Reading passage
┌──
Is a scalable streaming service, designed to ingest lots of data
Producers send data into a Kinesis stream, the stream being the basic entity of Kinesis
Streams can scale from low to near infinite data rates
It is a public service and it is highly available in a region by design
Persistence: streams store by default a 24H moving window of data
Kinesis include storage to be able to ingest and retain it for 24H by default (can be increased to 365 days at additional cost)
Multiple consumers can access the data from that moving window
Kinesis Data Streams
Kineses Data Streams are using shards architecture for scaling, initially there is one shard, additional shards can be added over time to increase performance
Each shard provides its own capacity, each shard has 1MB/s ingestion capacity, 2MB/s consumption capacity
Shards directly affect the price of the Kinesis stream, we have to pay for each shard
Pricing is also affected by the length of the storage window. By default is 24H, it can be increased to 365 days
Data is stored in Kinesis Data Records (1MB), these records are distributed across shards
SQS vs Kinesis Data Streams
Is it about ingestion (Kinesis) of data or about decoupling, worker pools (SQS)
└──
Tasks to perform
**1.** According to the Kinesis notes, what ingestion capacity does each shard provide?
**2.** Continue the Kinesis notes from the point where they stop.
You can leave the listing aside; none of it is needed.

Supplied entries
┌──
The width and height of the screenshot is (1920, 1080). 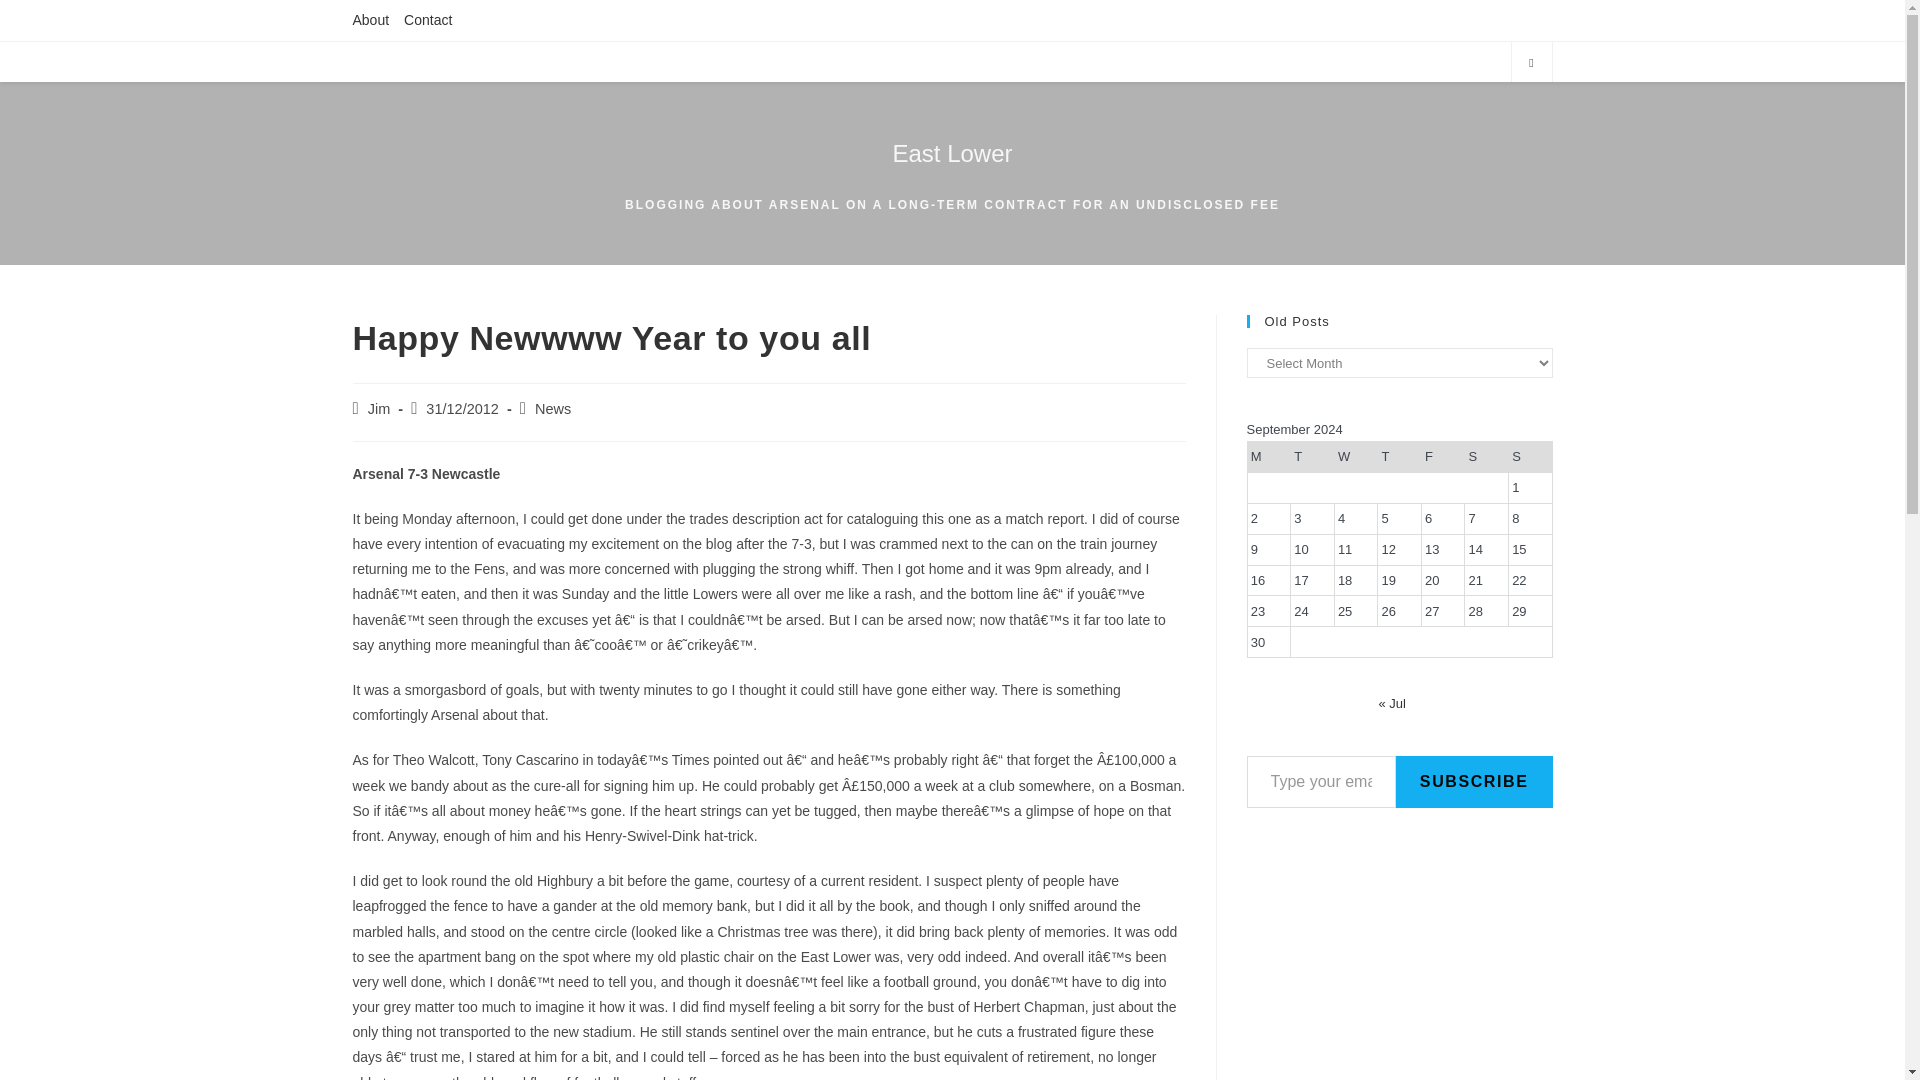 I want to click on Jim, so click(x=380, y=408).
└──
┌──
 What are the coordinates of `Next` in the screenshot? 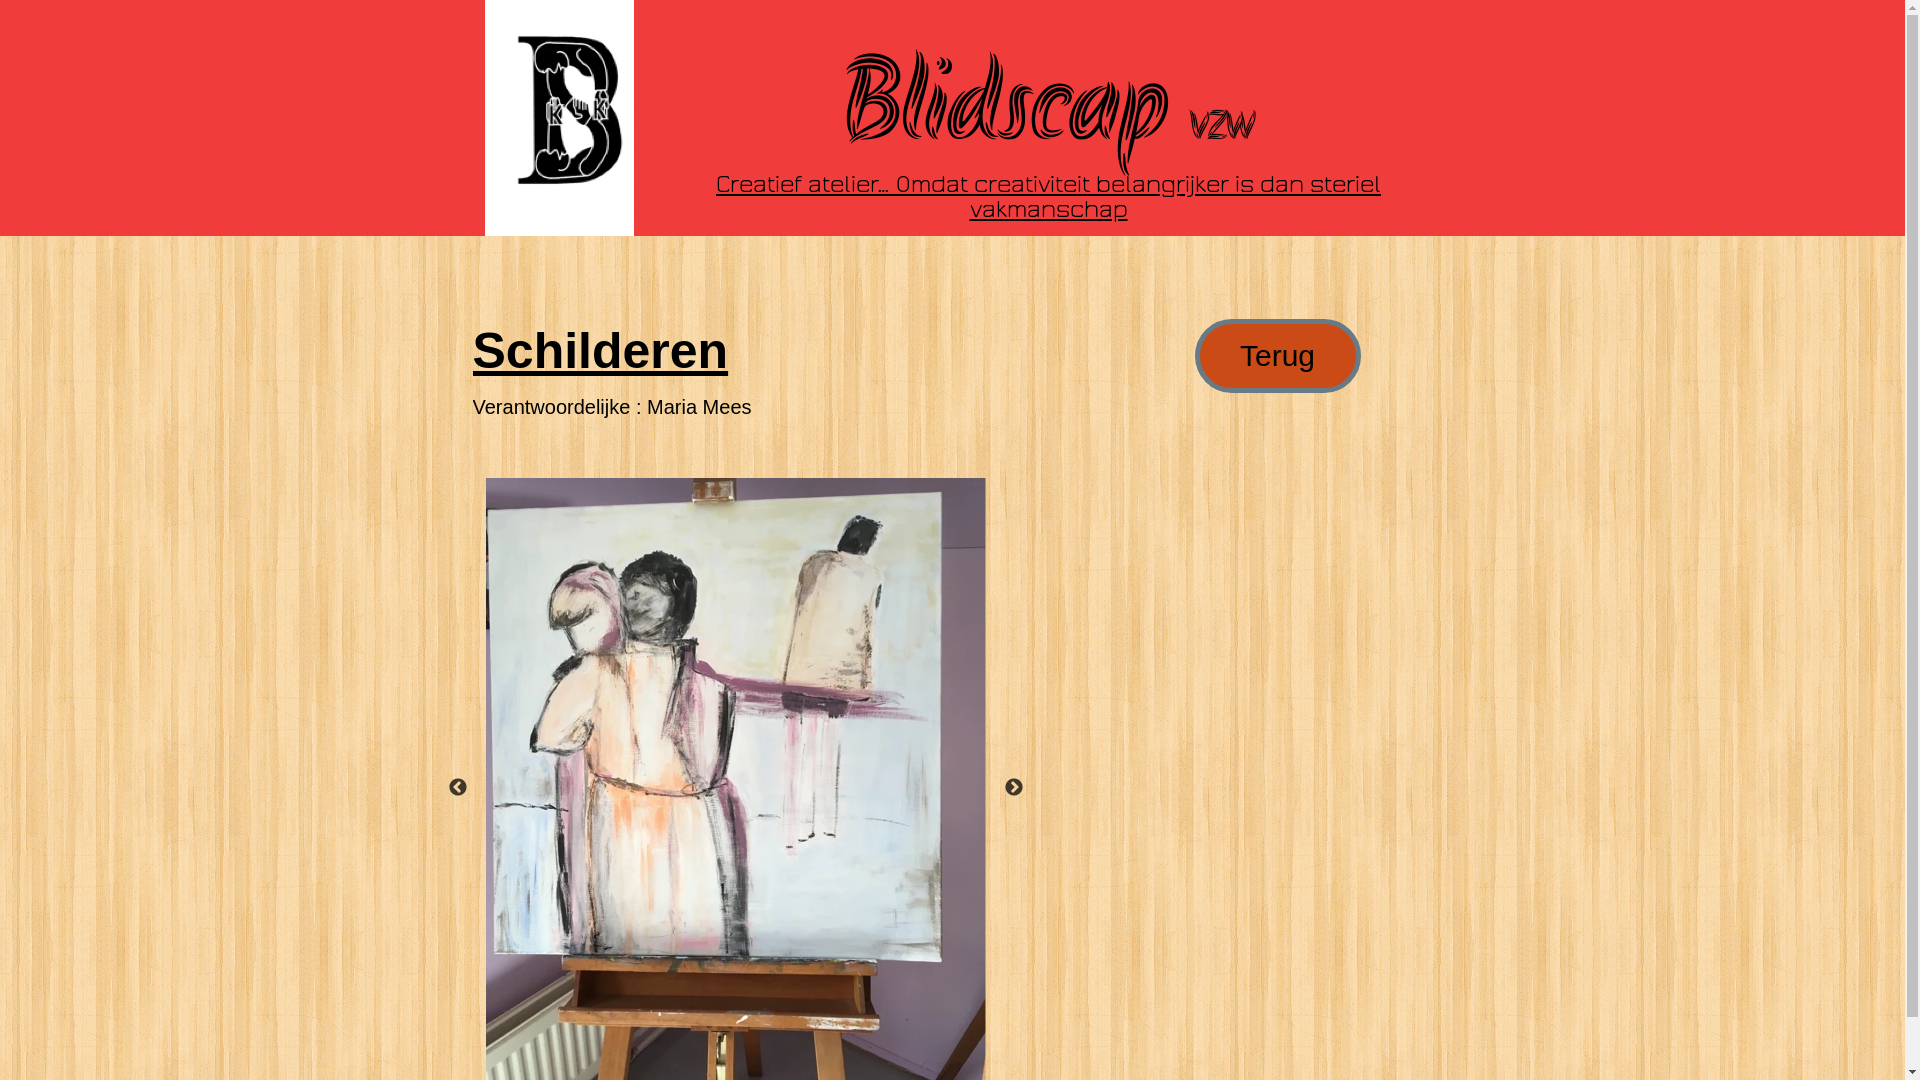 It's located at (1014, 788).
└──
Answers per task
**1.** 1MB/s

**2.**
SQS usually has 1 production group, 1 consumption group
SQS is designed for decoupling and asynchronous communication
SQS does not have the concept of persistence, no window for persistence
Kinesis is designed for huge scale ingestion, having multiple consumers with different rate of consumption
Kinesis is recommended for ingestion, analytics, monitoring, click streams
Kinesis Data Firehose
Used to provide data ingestion for other AWS services such as S3
Fully managed service used to load data for data lakes, data stores and analytics services
Data Firehose scales automatically, it is serverless and resilient
It is not a real time product, it is a Near Real Time product with a deliver product of ~60 seconds
Supports transformation of data on the fly using Lambda. This transformation can add latency
Firehose is a pay as you go service, we pay per volume of data
Firehose supported destinations:
HTTP endpoints (third party providers)
Splunk (has direct support for it)
RedShift
OpenSearch (ElasticSearch)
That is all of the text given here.